Dolf verviel in nadenken. Dat het berouw van Johannis echt was, kon hij wel zien. Dat de man het gigantische bedrog niet had kunnen volhouden tot het einde toe, was iets waarover hij zich zou moeten verheugen. Maar zijn woede over het duivelse plan was te groot.

‘We moeten ze tegenhouden,’ fluisterde Johannis die, opgelucht omdat hij zijn bezwaarde hart had kunnen luchten, nu wat meer moed kreeg. ‘We moeten ervoor zorgen dat ze zich niet laten verleiden scheep te gaan.’

‘Zijn de schepen er dan nog? Hebben ze werkelijk al die tijd gewacht?’ vroeg Dolf geschrokken.

‘Ik weet het niet. Anselmus is vanmiddag naar de stad gegaan om te zien of hij Boglio kon vinden. Ik bid dat het te laat is.
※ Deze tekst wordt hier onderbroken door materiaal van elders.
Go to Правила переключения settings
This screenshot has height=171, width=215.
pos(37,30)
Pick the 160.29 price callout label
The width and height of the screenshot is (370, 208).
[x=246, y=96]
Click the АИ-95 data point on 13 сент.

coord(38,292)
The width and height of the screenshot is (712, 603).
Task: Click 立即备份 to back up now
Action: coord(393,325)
Maar ik weet het niet zeker…’

Dolf kreeg een inval.

‘Nicolaas…’ riep hij. ‘Weet Nicolaas waarom de kinderen naar Genua werden gebracht?’

‘Nee. Hij gelooft in de kruistocht.’

‘Hoe hebben jullie Nicolaas zo gek gekregen dat hij zich inbeeldde een heilige te zijn, voor wie de zee zou wijken?’